> **Input material**
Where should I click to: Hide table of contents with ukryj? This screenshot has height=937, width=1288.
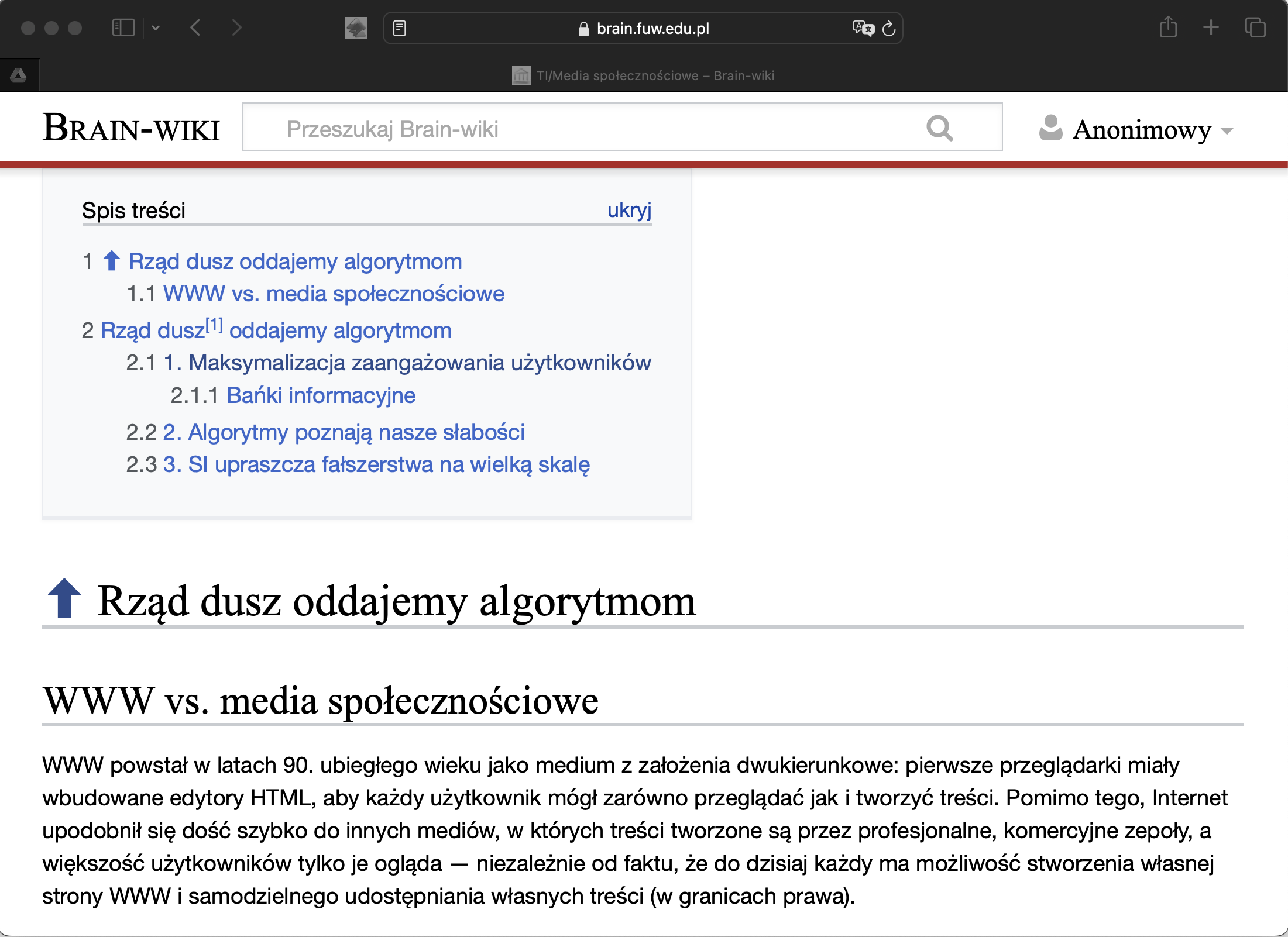629,210
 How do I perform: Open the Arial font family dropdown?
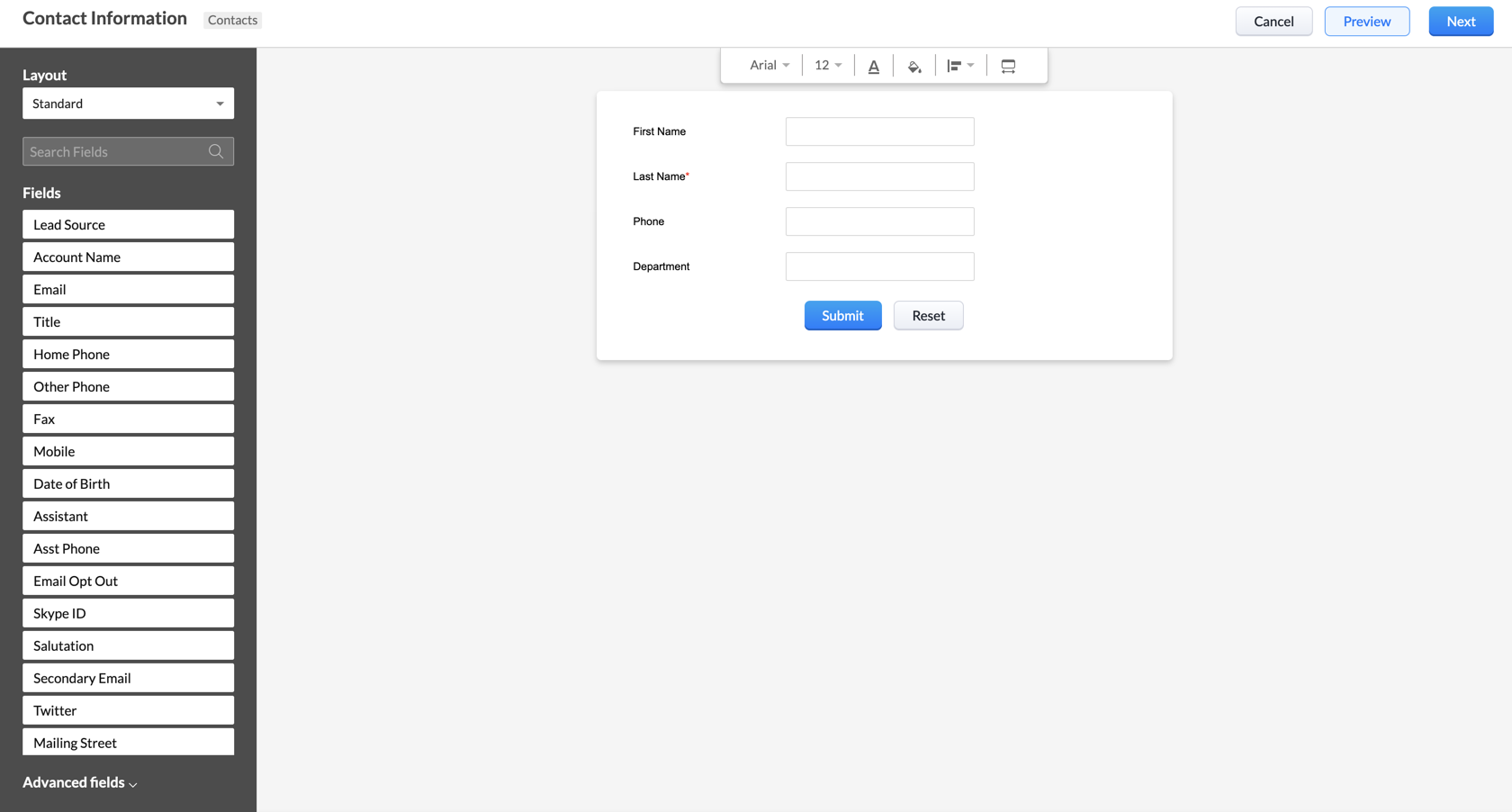point(769,65)
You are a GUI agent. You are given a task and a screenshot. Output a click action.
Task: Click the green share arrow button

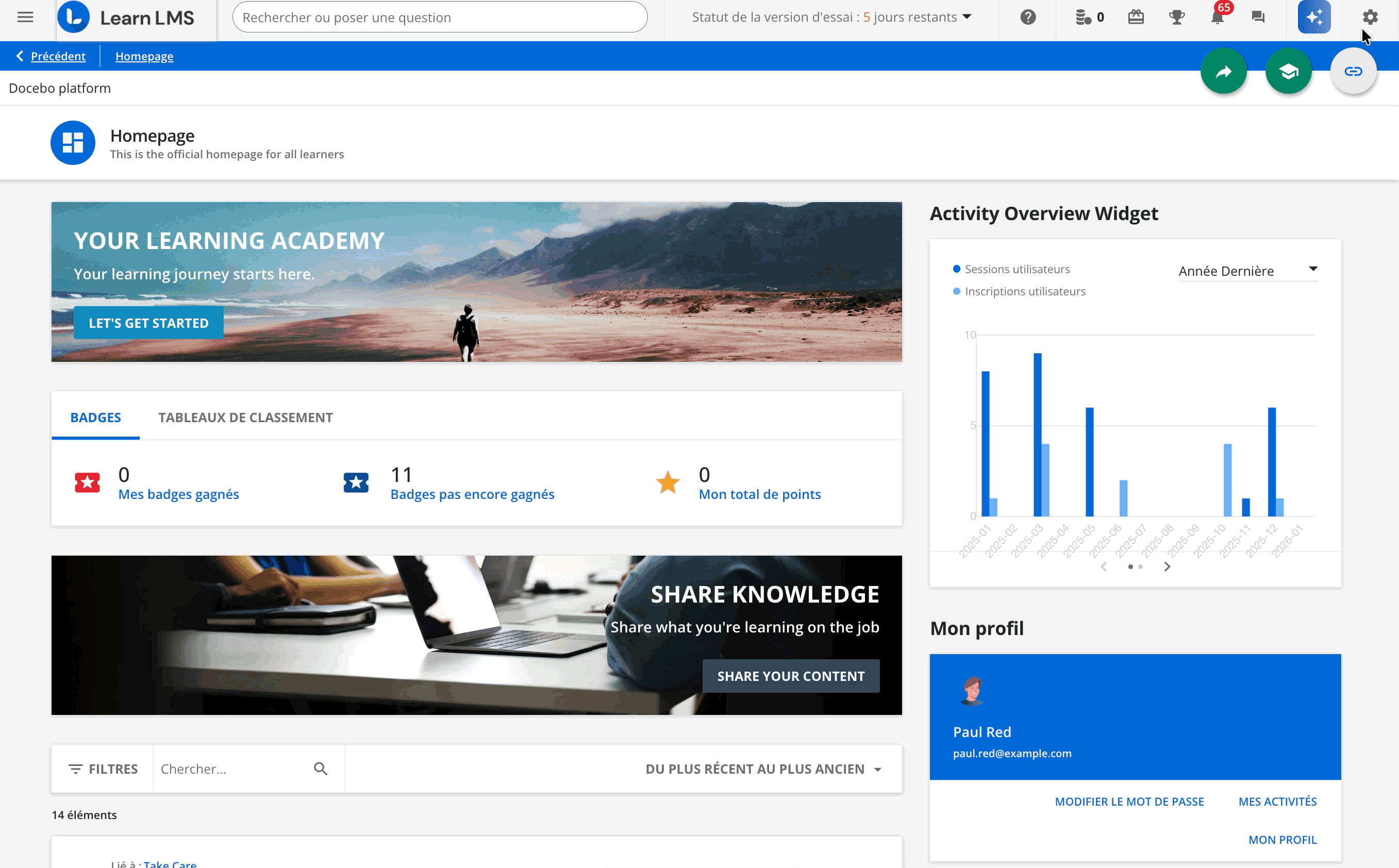[x=1223, y=72]
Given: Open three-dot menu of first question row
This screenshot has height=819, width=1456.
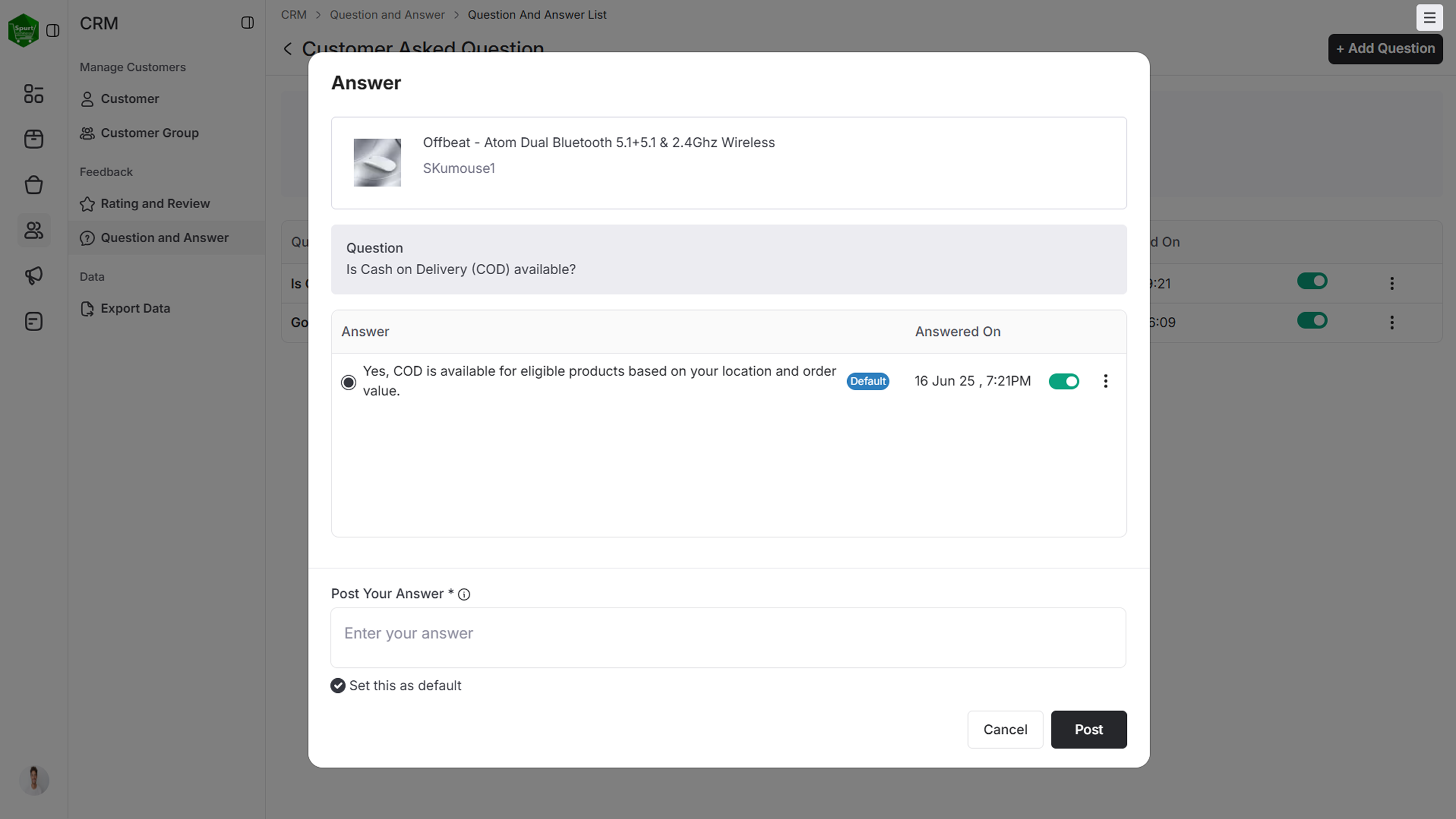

> **Exercise aim**
Produce the entries again, word for word, without any of their pictures.

> **Output**
Where should I click to: Hide table of contents with ukryj? This screenshot has height=937, width=1288.
629,210
 How do I perform: Open the Arial font family dropdown?
point(769,65)
You are a GUI agent. You are given a task and a screenshot. Output a click action.
Task: Click the green share arrow button

[x=1223, y=72]
Given: Open three-dot menu of first question row
This screenshot has height=819, width=1456.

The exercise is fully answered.